Known structurally as a pyridinium-based ionic compound carrying a single ethyl group, this salt features a quaternary nitrogen bound to an ethyl moiety and paired with a bromide ion. Its chemical structure gives it a few notable traits, not least predictable solubility in water and some organic solvents. In everyday terms, you measure its purity above 98 percent in most research and development supply chains, while the physical characteristics—fine crystalline powder with a pale off-white hue—signal a quality that skilled technicians appreciate.
The melting point generally sits above room temperature, often in the range of 180 to 200 degrees Celsius. This thermal profile provides an edge for processes requiring heat without compound breakdown, whether in solubilizing agents, ionic liquid formation, or catalysis. The specific molecular formula (C7H10BrN) reflects an economy of atoms that helps avoid extra baggage in downstream processes. As a chemist, I often look for products that "just work," and EPyBr delivers on that front with minimal impurities.
In discussions with colleagues, the value of 1-Ethylpyridinium Bromide repeatedly comes up in the context of making ionic liquids. The trend toward ionic liquids is easy to understand—these salts open up a world of tunable solvents, non-volatile reaction media, and green chemistry options. EPyBr offers a consistent building block for crafting such ionic liquids with tailored cations.
Beyond this, it offers utility as a phase-transfer catalyst. Typical halide transfer reactions pick up speed and reliability because the bromide ion moves between organic and aqueous layers with little fuss. This saves time and reduces excess waste, something every lab director watches closely as budgets tighten and green metrics come under scrutiny.

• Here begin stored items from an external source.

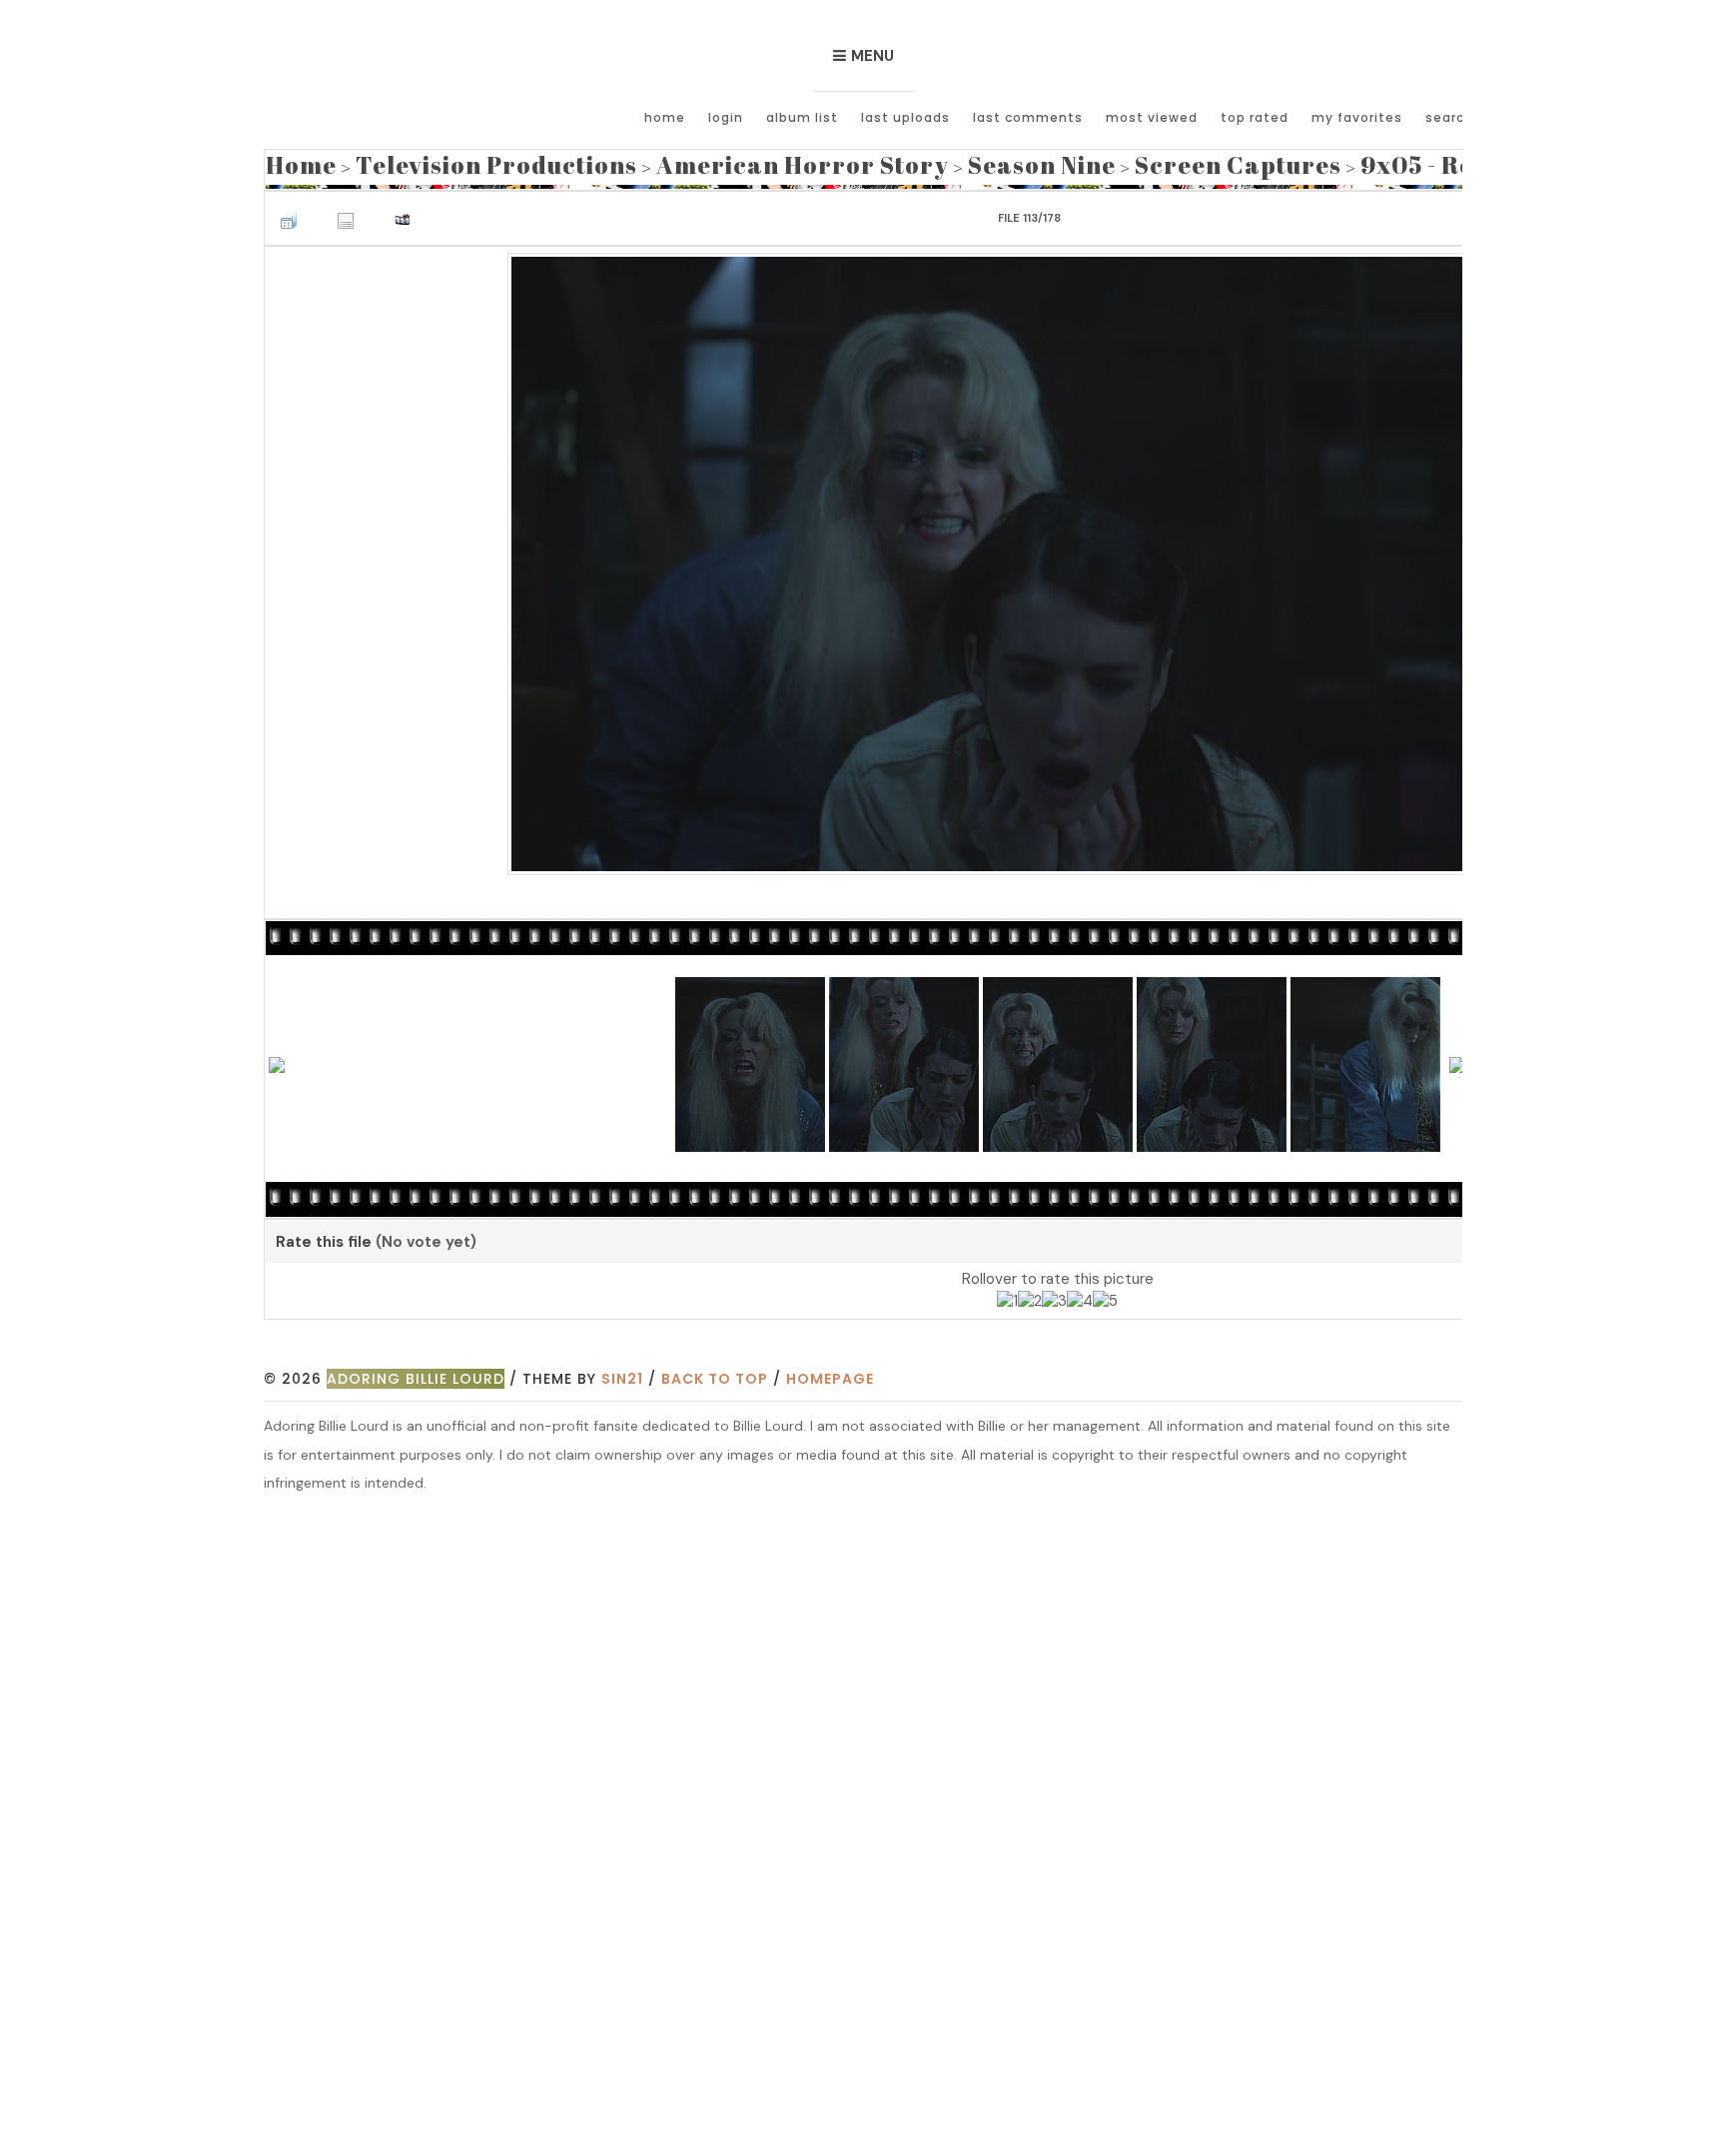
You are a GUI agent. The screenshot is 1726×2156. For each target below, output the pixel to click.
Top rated (1255, 117)
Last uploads (905, 117)
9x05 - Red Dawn (1213, 161)
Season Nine (876, 161)
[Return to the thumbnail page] (294, 209)
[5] (1105, 1297)
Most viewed (1152, 117)
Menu (872, 56)
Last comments (1028, 117)
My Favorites (1356, 117)
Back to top (714, 1373)
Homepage (830, 1373)
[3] (1054, 1297)
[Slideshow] (408, 209)
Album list (802, 117)
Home (664, 117)
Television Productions (448, 161)
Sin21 (622, 1373)
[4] (1080, 1297)
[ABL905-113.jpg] (1057, 556)
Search (1449, 117)
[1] (1007, 1297)
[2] (1030, 1297)
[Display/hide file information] (351, 209)
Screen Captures (1033, 161)
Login (725, 117)
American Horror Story (687, 161)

In synthesis settings, I have seen EPyBr chosen during alkylation, nucleophilic substitution reactions, and as a bromide source for more specialized organic transformations. Its ionic nature helps dissolve diverse starting materials, making previously “difficult” reactions smoother and more predictable.
Some material scientists also use 1-Ethylpyridinium Bromide to modify electrode surfaces or prepare new polymers. Its predictable behavior often improves conductivity or alters solubility in composite materials. In my own work, I have seen how easy it is to get reproducible results—something that speaks to the real-world value of the compound more than any marketing sheet could.
Chemists have a habit of asking, “What makes this salt different?” In the case of 1-Ethylpyridinium Bromide, the answer comes from the short, simple ethyl group. Some might try using longer alkyl chains, but those often bring undesirable viscosity or decrease water solubility.
Take, for example, the comparison with 1-Butylpyridinium Bromide. As the chain grows from ethyl to butyl, the salt shifts toward higher viscosity and lower polarity. The differences start to show in solvent compatibility and how quickly reactions proceed. For those of us who want reliable phase-transfer capacity or wish to avoid clogging fine equipment, the smaller ethyl group proves more manageable.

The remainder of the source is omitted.